= Try it =
Copy out the listing below, keeping every character as is.

= Records for processing =
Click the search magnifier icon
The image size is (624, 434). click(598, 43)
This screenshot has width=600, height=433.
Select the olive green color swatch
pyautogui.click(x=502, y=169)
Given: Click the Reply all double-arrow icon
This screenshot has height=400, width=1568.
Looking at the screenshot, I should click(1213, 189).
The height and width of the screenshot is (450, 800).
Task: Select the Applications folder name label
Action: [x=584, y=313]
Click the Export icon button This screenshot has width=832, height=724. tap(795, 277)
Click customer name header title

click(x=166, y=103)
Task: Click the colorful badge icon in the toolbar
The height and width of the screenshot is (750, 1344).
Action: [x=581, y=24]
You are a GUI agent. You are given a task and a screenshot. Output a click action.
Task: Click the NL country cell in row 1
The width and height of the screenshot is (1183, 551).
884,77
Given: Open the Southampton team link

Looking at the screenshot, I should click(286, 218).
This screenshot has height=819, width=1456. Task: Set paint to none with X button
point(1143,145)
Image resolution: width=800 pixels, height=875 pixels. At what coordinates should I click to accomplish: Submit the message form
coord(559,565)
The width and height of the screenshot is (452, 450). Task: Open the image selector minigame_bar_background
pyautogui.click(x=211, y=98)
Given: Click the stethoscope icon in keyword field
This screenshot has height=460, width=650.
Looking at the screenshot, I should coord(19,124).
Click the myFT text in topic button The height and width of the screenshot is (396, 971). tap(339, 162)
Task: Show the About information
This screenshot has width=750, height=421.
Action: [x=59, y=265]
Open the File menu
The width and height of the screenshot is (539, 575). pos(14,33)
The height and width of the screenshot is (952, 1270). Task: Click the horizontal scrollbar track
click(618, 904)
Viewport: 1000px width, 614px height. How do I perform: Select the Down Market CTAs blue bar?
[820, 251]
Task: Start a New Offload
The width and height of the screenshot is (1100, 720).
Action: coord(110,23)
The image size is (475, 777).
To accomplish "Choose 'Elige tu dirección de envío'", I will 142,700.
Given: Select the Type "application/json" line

= Your response =
Click the search magnifier icon
The image size is (624, 434). click(598, 43)
This screenshot has width=600, height=433.
Select the olive green color swatch
pyautogui.click(x=502, y=169)
Given: Click the Reply all double-arrow icon
This screenshot has height=400, width=1568.
Looking at the screenshot, I should click(1213, 189).
The height and width of the screenshot is (450, 800).
Task: Select the Applications folder name label
Action: [x=584, y=313]
Click the Export icon button This screenshot has width=832, height=724. tap(795, 277)
Click customer name header title

click(x=166, y=103)
Task: Click the colorful badge icon in the toolbar
The height and width of the screenshot is (750, 1344).
Action: [x=581, y=24]
You are a GUI agent. You are given a task and a screenshot. Output a click action.
Task: Click the NL country cell in row 1
The width and height of the screenshot is (1183, 551).
884,77
Given: Open the Southampton team link

Looking at the screenshot, I should click(286, 218).
This screenshot has height=819, width=1456. Task: Set paint to none with X button
point(1143,145)
Image resolution: width=800 pixels, height=875 pixels. At what coordinates should I click to accomplish: Submit the message form
coord(559,565)
The width and height of the screenshot is (452, 450). Task: Open the image selector minigame_bar_background
pyautogui.click(x=211, y=98)
Given: Click the stethoscope icon in keyword field
This screenshot has height=460, width=650.
Looking at the screenshot, I should coord(19,124).
Click the myFT text in topic button The height and width of the screenshot is (396, 971). tap(339, 162)
Task: Show the About information
This screenshot has width=750, height=421.
Action: [x=59, y=265]
Open the File menu
The width and height of the screenshot is (539, 575). pos(14,33)
The height and width of the screenshot is (952, 1270). Task: Click the horizontal scrollbar track
click(618, 904)
Viewport: 1000px width, 614px height. How do I perform: Select the Down Market CTAs blue bar?
[820, 251]
Task: Start a New Offload
The width and height of the screenshot is (1100, 720).
Action: coord(110,23)
The image size is (475, 777).
To accomplish "Choose 'Elige tu dirección de envío'", I will 142,700.
Given: Select the Type "application/json" line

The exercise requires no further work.